**TASKS**
**A.** List every film title named in the article below on Asian actors.
**B.** According to the article on Asian actors below, where and in what decade is Minari set?
**C.** Return the passage of the article on Asian actors below, starting with "Crouching Tiger, Hidden" and going on through "critically acclaimed films.".

─── PAGE TEXT ───

The Invisible Artistry of Asian Actors

Crouching Tiger, Hidden Dragon. Slumdog Millionaire. Parasite. And now, Minari. For years, Asian performers have been overlooked for awards, even when they star in critically acclaimed films.

Steven Yeun, Alan Kim, Youn Yuh-jung, Yeri Han, Noel Kate Cho, Michelle Yeoh, and Dev Patel
Josh Ethan Johnson / A24 / Moviestore Collection Ltd / Alamy / Carolyn Cole / Getty / Adam Maida / The Atlantic

Only when he began editing Minari did the writer-director Lee Isaac Chung see exactly how much his cast had done for the story. The film, about a Korean American family starting a farm in 1980s Arkansas, was inspired by his childhood, but Chung told his actors he didn’t want them imitating anyone he knew. So instead, they brought their own interpretations to the characters and made Chung’s tale theirs, too. “It’s easy when you have these actors, and every take is good,” he told me over Zoom last month, chuckling. “You have nothing bad to work with.”

─── DATASET CONTENT ───

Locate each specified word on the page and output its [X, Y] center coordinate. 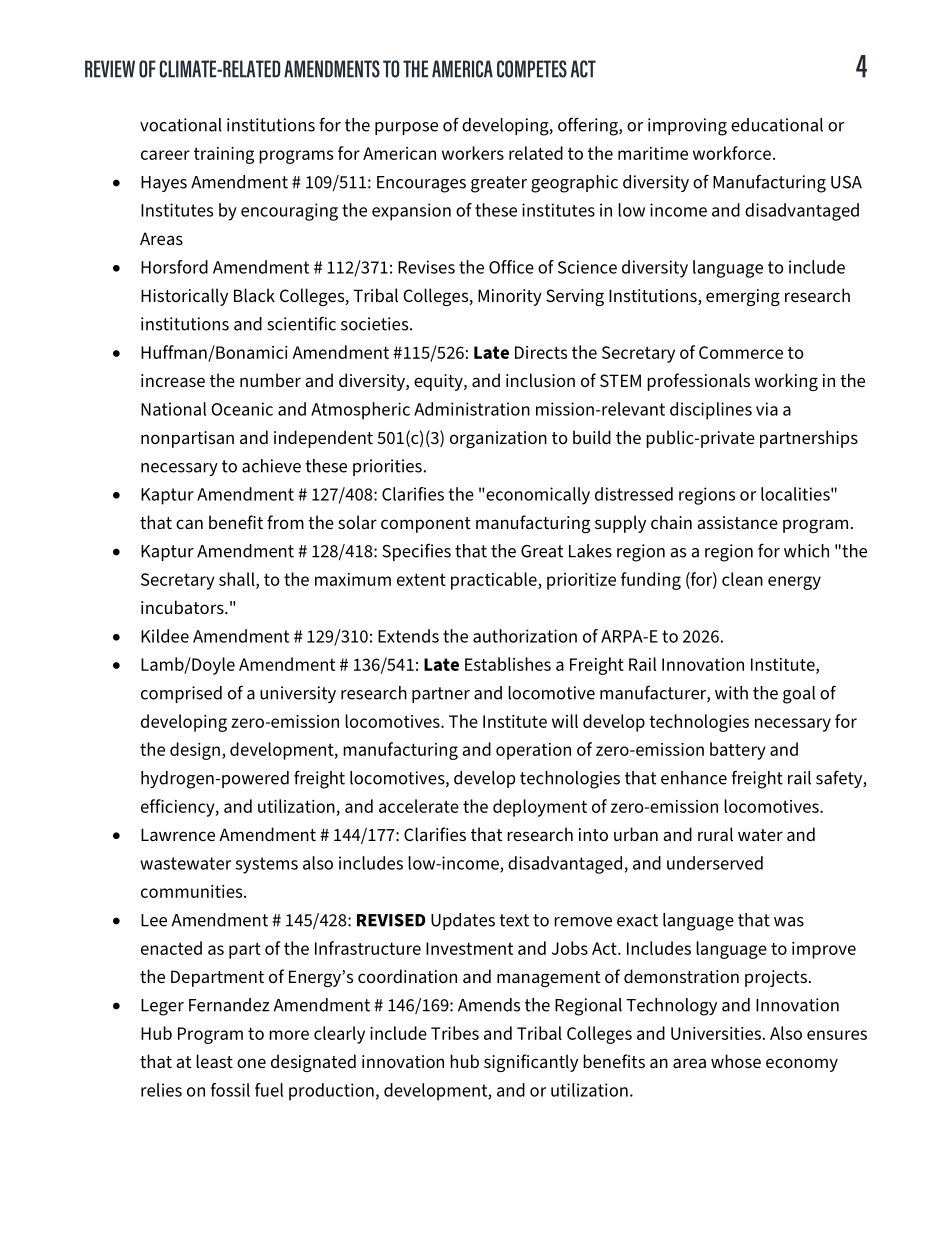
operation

───
─── DATASET CONTENT ───

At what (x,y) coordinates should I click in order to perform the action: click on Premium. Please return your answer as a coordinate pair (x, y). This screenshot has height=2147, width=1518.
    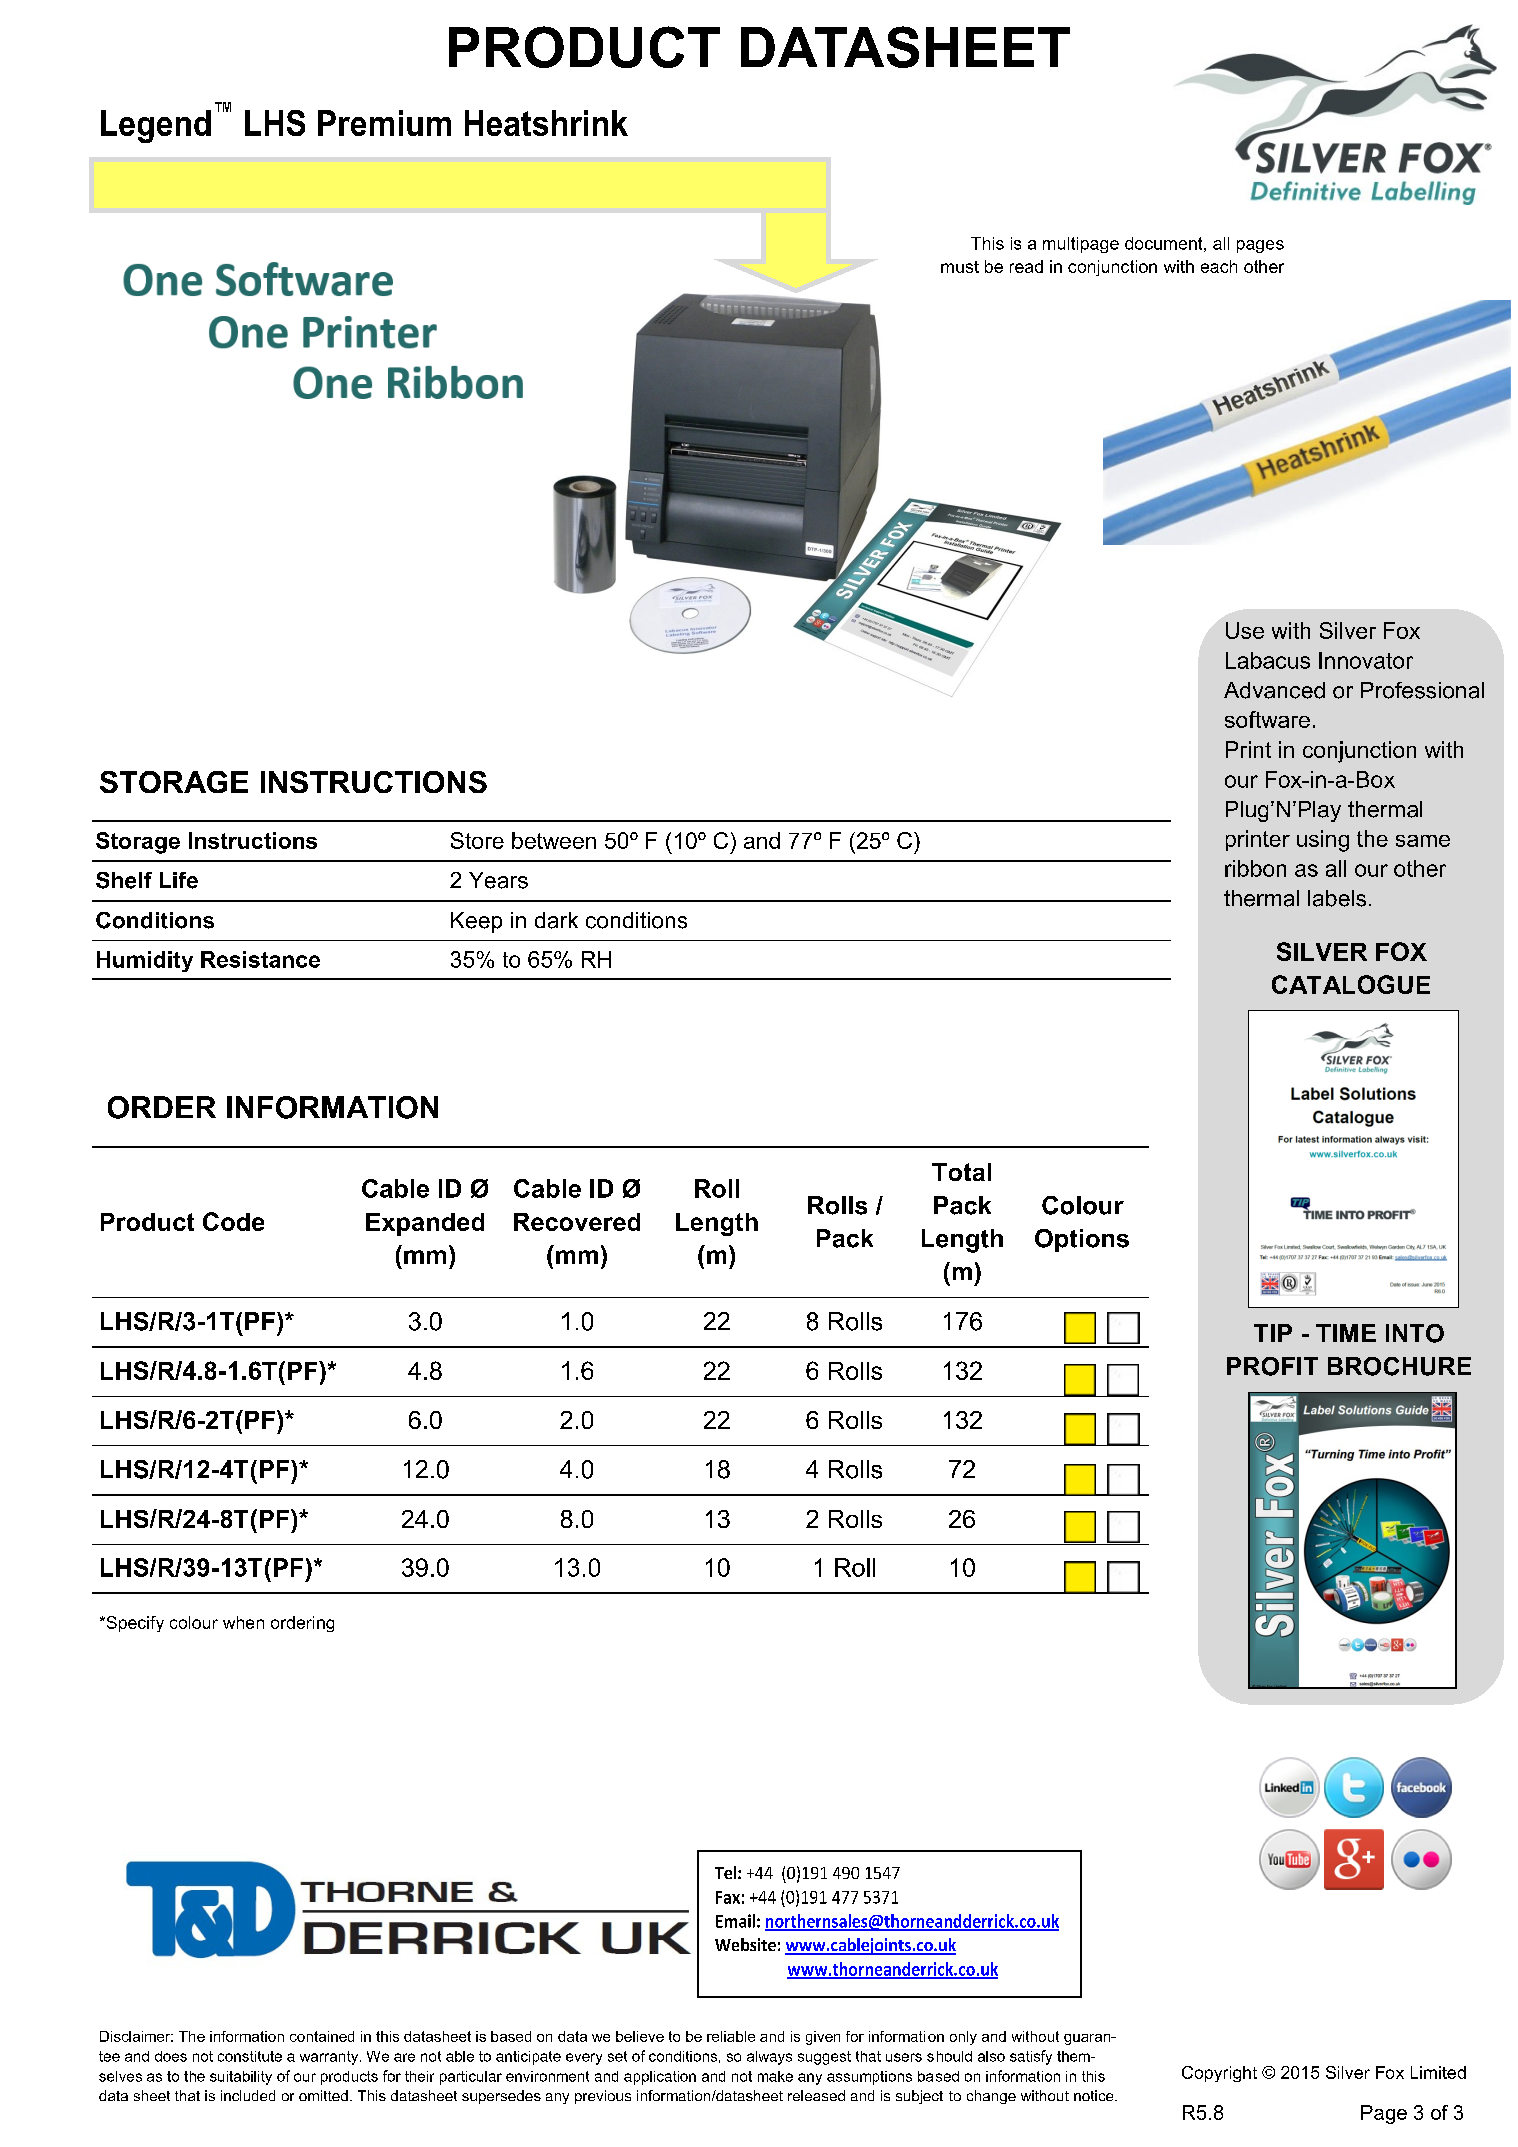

───

**TASK-BY-TASK RESULTS**
**A.**
Crouching Tiger, Hidden Dragon
Slumdog Millionaire
Parasite
Minari

**B.** Arkansas in the 1980s.

**C.**
Crouching Tiger, Hidden Dragon. Slumdog Millionaire. Parasite. And now, Minari. For years, Asian performers have been overlooked for awards, even when they star in critically acclaimed films.